At the trial evidence was “introduced by way of diverse documents and stipulated facts,” as the judgment recites, and the cause was submitted on them. Judgment was then entered decreeing, first, that “Standard has no obligation whatsoever nor has Standard ever had any obligation under that certain agreement, hereinafter referred to as the Stocker Strip Agreement, dated April 4, 1951 by and between George C. Stroebe and Sue C. Stroebe, as Grantor, and Standard, as Grantee, and in particular Paragraph 3 thereof, to account for and pay to Reginald S. F. Dawson and llene M. Dawson, or either of them, any sums or other moneys whatsoever including but not limited to any sums representing a proportionate share of the sale value of 2%% of all oil, gas and gasoline produced, saved, sold and extracted by means of slant wells drilled through the Stocker Lands referred to in said Stocker Strip Agreement;... ”
Additional provisions of the judgment declared that payments made and to be made by the defendant to “Paula L. Lawrence . . . and Fred W. Marlow” constituted a satisfaction and discharge of its obligation under paragraph 3 of the Stocker Strip Agreement.

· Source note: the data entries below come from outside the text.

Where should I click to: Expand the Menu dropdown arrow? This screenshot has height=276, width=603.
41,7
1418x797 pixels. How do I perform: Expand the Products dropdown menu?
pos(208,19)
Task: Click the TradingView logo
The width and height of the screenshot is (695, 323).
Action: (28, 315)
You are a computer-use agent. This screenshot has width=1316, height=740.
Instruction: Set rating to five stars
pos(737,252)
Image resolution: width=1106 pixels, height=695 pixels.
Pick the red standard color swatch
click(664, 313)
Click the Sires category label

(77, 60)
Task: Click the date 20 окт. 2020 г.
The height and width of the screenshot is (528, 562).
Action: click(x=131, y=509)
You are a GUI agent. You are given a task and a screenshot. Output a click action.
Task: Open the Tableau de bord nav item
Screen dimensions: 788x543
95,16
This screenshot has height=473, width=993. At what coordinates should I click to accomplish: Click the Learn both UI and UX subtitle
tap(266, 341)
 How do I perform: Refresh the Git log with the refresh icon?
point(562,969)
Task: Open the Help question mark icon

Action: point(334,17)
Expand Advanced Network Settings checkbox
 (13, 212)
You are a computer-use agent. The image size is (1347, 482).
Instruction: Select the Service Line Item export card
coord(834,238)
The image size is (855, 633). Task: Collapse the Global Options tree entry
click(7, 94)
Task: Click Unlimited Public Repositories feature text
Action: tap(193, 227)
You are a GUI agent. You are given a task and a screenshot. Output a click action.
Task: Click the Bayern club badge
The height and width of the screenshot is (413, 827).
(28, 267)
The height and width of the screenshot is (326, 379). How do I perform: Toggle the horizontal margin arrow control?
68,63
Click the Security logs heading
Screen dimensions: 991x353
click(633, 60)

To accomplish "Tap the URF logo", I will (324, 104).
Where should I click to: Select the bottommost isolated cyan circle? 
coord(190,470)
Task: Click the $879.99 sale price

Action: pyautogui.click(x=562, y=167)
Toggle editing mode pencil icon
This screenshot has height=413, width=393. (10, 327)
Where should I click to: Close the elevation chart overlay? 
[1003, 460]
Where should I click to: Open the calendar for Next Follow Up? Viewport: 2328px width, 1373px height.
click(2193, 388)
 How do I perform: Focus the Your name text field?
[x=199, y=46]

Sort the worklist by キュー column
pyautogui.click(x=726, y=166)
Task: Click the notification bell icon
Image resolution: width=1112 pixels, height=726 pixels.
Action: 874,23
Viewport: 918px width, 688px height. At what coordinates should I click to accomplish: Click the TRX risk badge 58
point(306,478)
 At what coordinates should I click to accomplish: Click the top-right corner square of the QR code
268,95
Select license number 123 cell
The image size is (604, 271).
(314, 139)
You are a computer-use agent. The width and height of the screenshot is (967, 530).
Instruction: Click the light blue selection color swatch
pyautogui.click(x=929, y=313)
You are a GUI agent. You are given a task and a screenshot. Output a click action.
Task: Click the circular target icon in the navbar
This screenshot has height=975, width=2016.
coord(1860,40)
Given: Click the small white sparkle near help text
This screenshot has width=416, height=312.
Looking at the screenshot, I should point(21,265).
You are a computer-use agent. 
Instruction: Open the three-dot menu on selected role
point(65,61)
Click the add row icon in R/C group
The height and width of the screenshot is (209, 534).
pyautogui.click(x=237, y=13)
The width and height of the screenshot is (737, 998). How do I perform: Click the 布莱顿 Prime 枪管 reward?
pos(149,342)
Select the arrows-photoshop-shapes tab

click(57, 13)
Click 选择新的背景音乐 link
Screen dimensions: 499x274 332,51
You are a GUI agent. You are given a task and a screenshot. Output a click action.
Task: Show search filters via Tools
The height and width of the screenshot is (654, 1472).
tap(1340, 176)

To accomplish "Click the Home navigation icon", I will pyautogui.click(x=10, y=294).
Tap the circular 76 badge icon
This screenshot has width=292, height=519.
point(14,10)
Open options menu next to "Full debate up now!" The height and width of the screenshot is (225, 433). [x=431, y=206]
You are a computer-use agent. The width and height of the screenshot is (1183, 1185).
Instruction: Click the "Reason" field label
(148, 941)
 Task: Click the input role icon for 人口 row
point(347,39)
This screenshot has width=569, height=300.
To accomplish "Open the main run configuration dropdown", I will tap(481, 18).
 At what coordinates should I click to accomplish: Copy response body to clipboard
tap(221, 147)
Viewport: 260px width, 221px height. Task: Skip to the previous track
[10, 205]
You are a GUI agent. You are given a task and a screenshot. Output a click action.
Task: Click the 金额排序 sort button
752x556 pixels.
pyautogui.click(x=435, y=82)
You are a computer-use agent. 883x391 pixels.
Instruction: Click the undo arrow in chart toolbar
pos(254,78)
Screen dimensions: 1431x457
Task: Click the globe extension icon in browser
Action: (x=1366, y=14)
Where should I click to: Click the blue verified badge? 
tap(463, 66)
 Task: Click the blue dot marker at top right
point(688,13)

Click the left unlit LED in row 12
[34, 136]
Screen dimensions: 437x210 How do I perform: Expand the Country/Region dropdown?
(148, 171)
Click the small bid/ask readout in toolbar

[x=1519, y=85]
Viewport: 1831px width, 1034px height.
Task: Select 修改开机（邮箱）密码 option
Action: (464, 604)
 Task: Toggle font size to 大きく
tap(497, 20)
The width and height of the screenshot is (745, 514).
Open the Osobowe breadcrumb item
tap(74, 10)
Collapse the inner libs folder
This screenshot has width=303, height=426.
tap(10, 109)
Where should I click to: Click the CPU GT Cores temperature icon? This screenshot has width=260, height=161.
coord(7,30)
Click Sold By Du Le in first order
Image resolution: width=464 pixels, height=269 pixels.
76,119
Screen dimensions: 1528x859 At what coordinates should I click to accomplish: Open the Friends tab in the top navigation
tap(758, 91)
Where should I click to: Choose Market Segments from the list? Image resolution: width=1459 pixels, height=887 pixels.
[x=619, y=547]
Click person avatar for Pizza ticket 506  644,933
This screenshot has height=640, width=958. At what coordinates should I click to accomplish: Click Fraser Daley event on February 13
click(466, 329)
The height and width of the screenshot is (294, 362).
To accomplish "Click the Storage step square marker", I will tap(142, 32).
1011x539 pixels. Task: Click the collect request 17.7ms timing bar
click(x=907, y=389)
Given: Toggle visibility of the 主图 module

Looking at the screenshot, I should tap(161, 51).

As we deem that that which aggrieved the plaintiffs, causing them to appeal, was the first provision of the judgment, the one that we have quoted, we are not setting forth the terms of the remaining paragraphs of the judgment.
Interestingly enough, plaintiffs were not parties to the Stocker Strip Agreement; yet it is the document upon which they base their contention that it is to them that Standard should account for at least a part of a “proportionate share of the sale value of 2%% of the oil, ” etc. that Standard abstracts. Plaintiffs stand last in line as grantees under the [88]instruments mentioned in the stipulation of facts upon which the judgment is based. The first, dated April 4, 1951, was the “Stocker Strip Agreement” referred to in the judgment. As to the terms of this agreement it suffices now to say that it was a grant by the owners, the Stroebes, to defendant Standard of “a right of way and easement to drill slant wells” into and through the Stroebes’ lot 3, the wells at no point to be less than 100 feet below the surface.